Aunt Alexandra and Calpurnia are similar in some ways in their approach to childrearing, but different in others. Calpurnia is the Finch’s African American cook and housekeeper who cares for Jem and Scout throughout the novel “To Kill a Mockingbird.” Calpurnia differs from Aunt Alexandra in many ways, chiefly beginning with the fact she is of a different race and social class. Calpurnia’s child rearing techniques seem more sympathetic towards the children in comparison to Alexandra’s. She is more forgiving toward Scout’s “tomboyish” ways, and is more understanding of the children’s struggles. Calpurnia seems more concerned about teaching the children life lessons, like how to treat people with respect at all times, when compared to Alexandra’s mothering approach. Her ability to understand the children and dismiss feminine social conventions might be in part due to the fact that she occupies a lower social class.
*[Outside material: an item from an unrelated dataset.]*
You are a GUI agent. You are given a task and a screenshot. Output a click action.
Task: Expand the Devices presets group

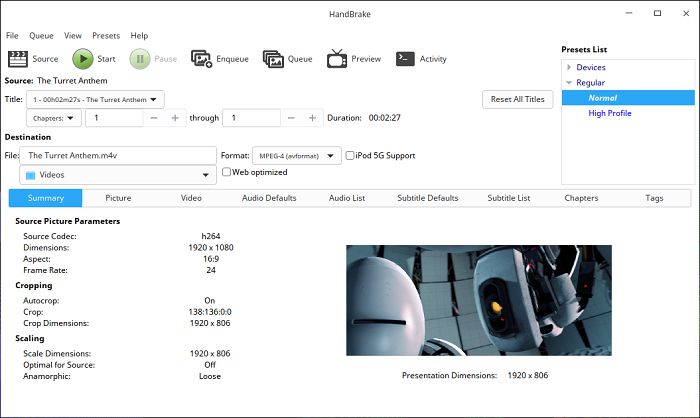[569, 67]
Aunt Alexandra comes from a higher social class than Calpurnia, and is the sister of Atticus Finch. Alexandra is tough on Scout because she views Scout’s lifestyle with contempt. Scout says, “When I said I couldn't do anything in a dress, she said I wasn't supposed to be doing things that required pants.” Alexandra is preoccupied with maintaining a prestigious family name. Her concerns for the children are from the perspective of a concerned relative who cares about the family name, which can come across as callous at times.

Both women are strict, in the sense that they intervene immediately when Jem and Scout misbehave. They are both positive role models who have the children’s best interests in mind. Both women are concerned with the children’s appearance, more so Alexandra than Calpurnia. Alexandra and Calpurnia both try to teach the children how to have character.